> Source data:
BEGIN

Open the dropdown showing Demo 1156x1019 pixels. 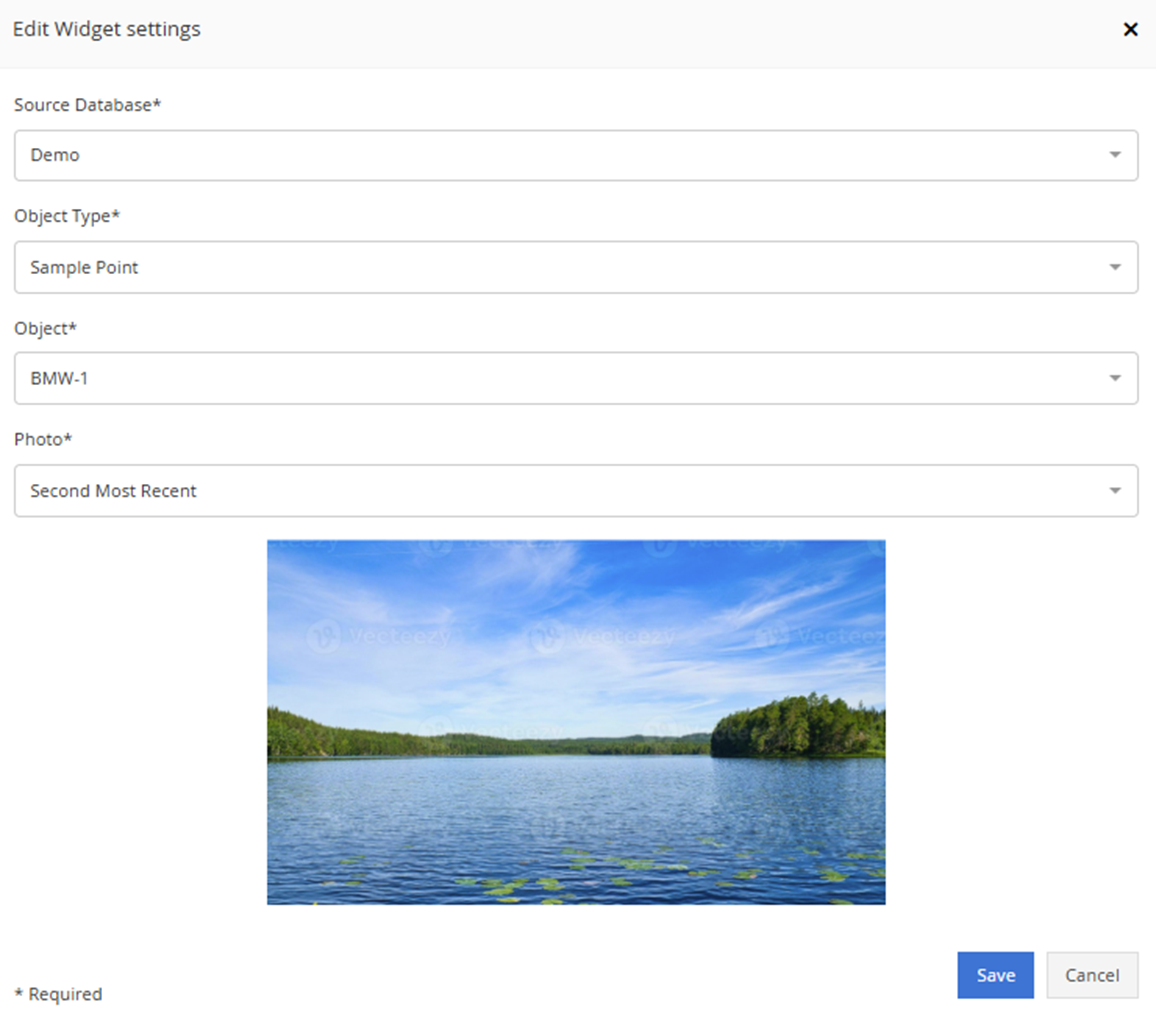(x=560, y=156)
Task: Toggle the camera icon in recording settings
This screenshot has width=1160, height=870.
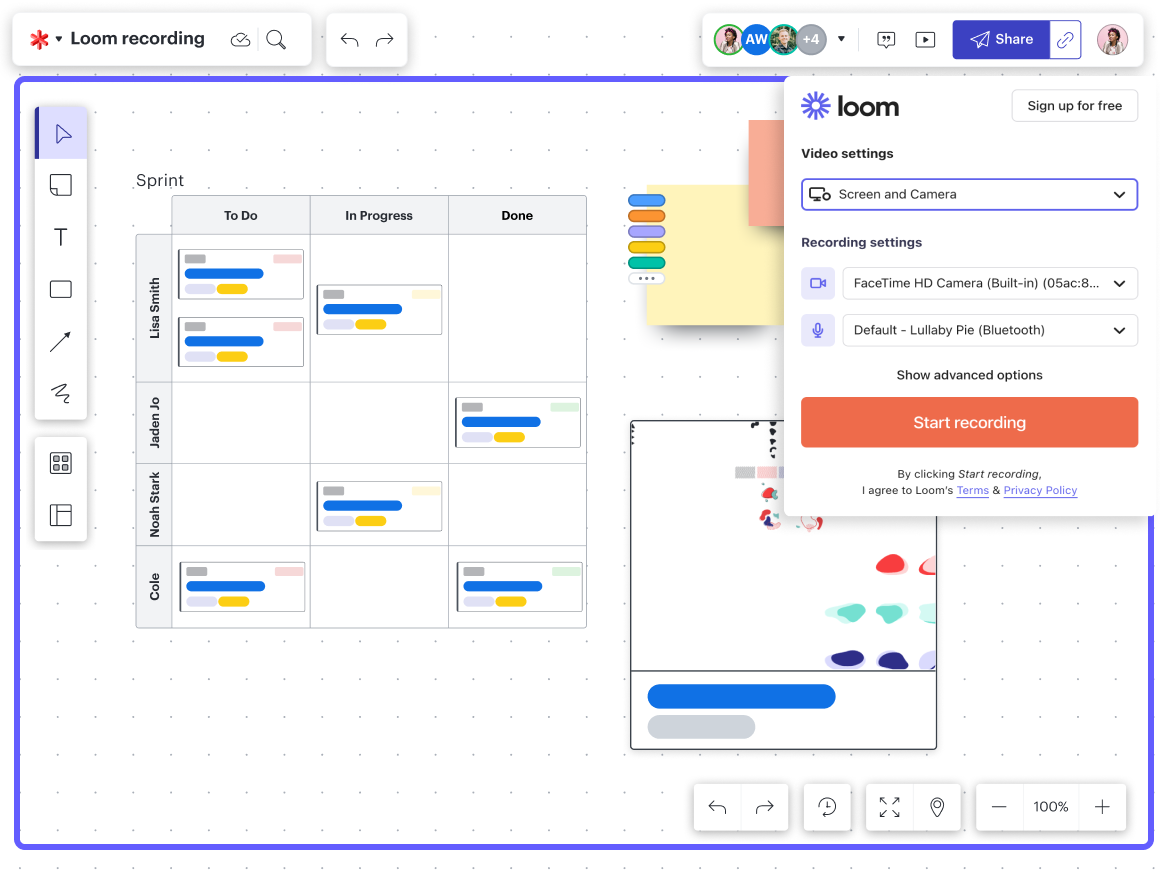Action: point(818,283)
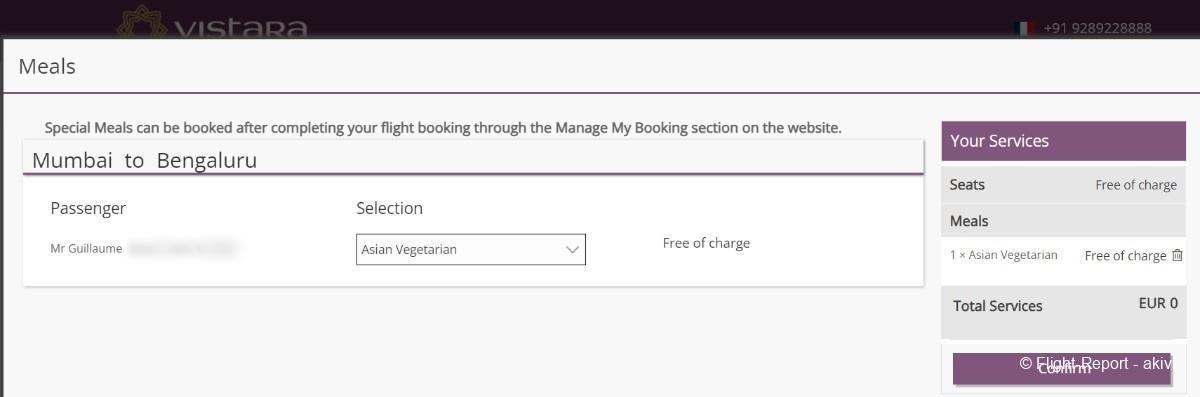Click the Total Services label
The image size is (1200, 397).
[997, 306]
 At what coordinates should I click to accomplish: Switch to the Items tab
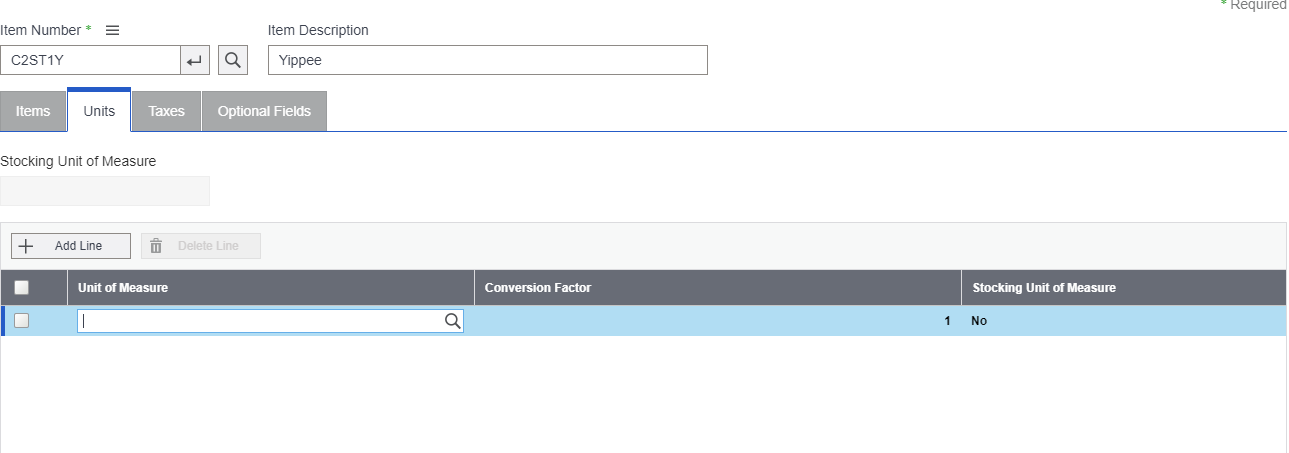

END

> Task prompt: Would you retype exactly the lines running from the line that contains "This screenshot has width=1160, height=870." through the end of the listing above, both included? Skip every picture.

> Answer space:
This screenshot has width=1160, height=870.
Action: point(818,283)
Click the Total Services label
The image size is (1200, 397).
[997, 306]
 At what coordinates should I click to accomplish: Switch to the Items tab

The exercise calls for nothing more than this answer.